(Data items)
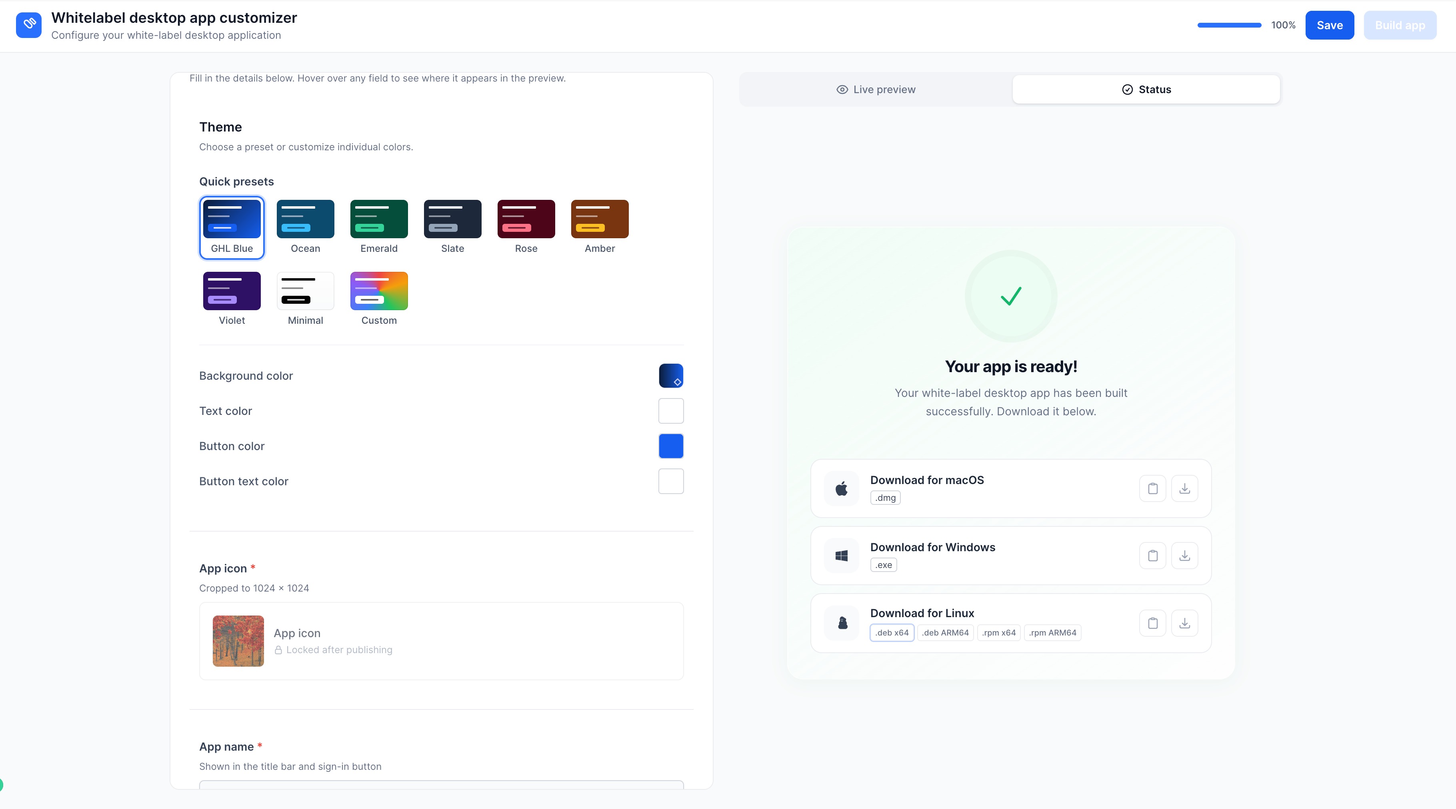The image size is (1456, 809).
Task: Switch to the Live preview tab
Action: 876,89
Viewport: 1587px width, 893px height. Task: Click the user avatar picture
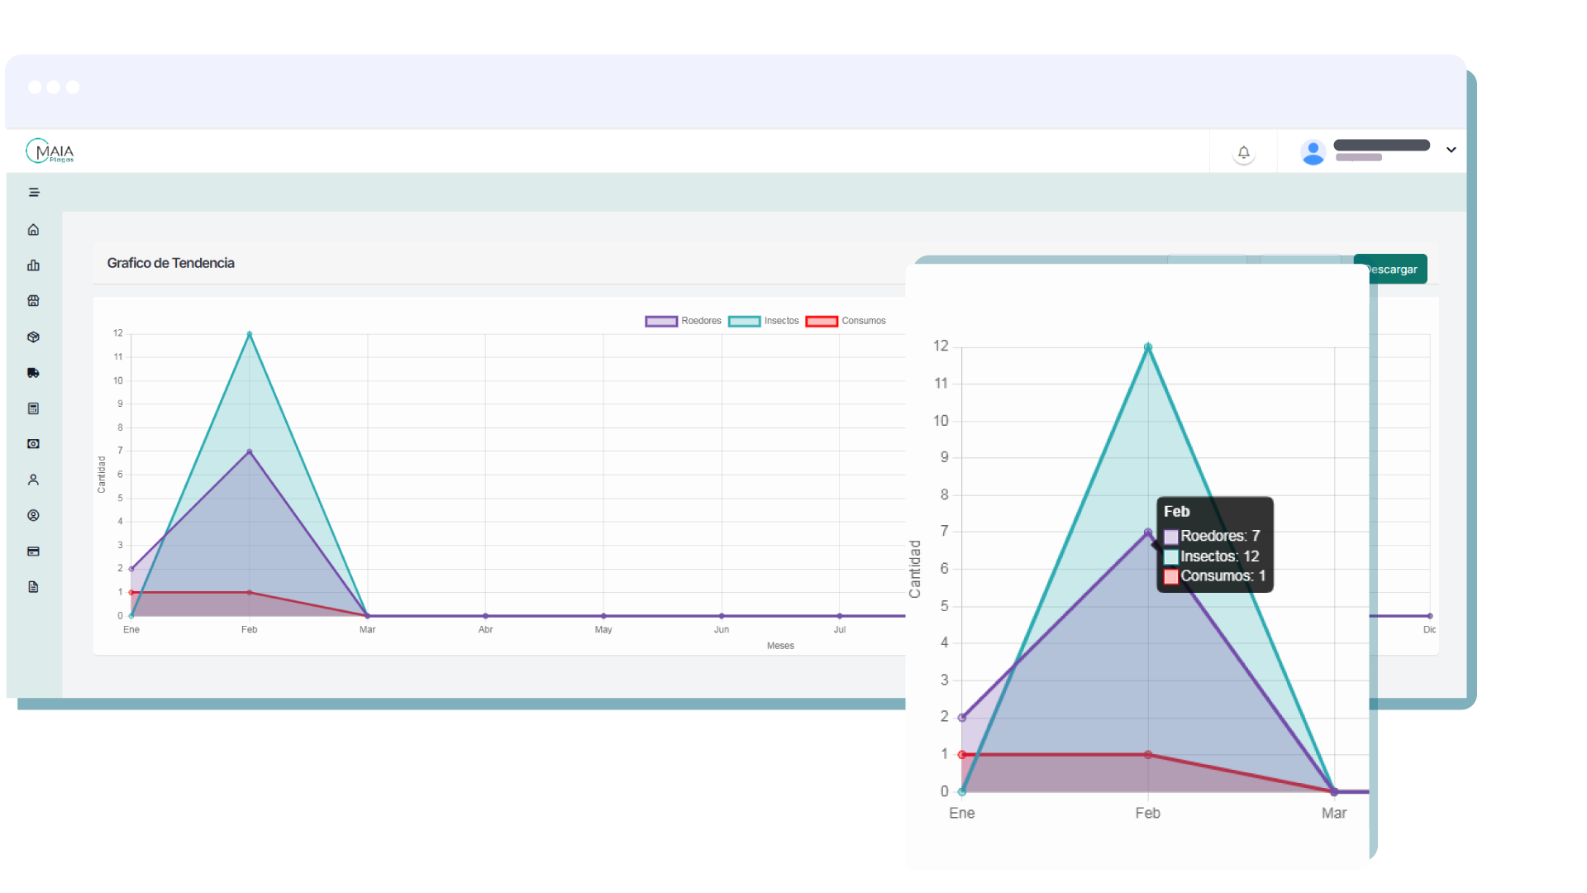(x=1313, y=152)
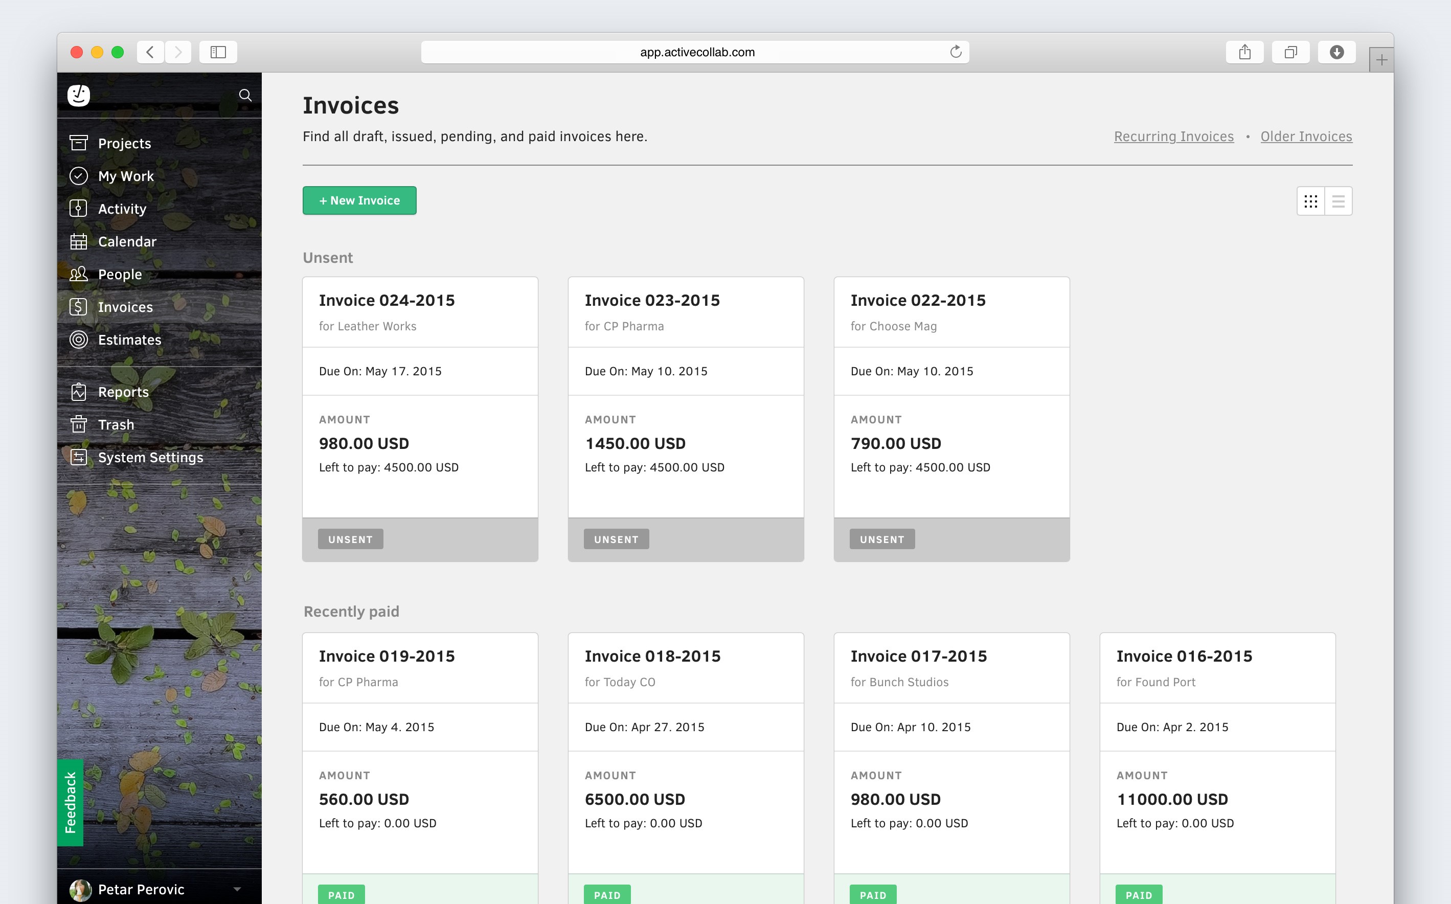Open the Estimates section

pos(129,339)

What you have to do: Copy exactly the lines from the line that contains "Viewport: 1587px width, 893px" through the last line of the records above, both ends included, but leave out the pictures.

Task solution:
Viewport: 1587px width, 893px height. Task: Click the user avatar picture
(x=1313, y=152)
Open the Estimates section

pos(129,339)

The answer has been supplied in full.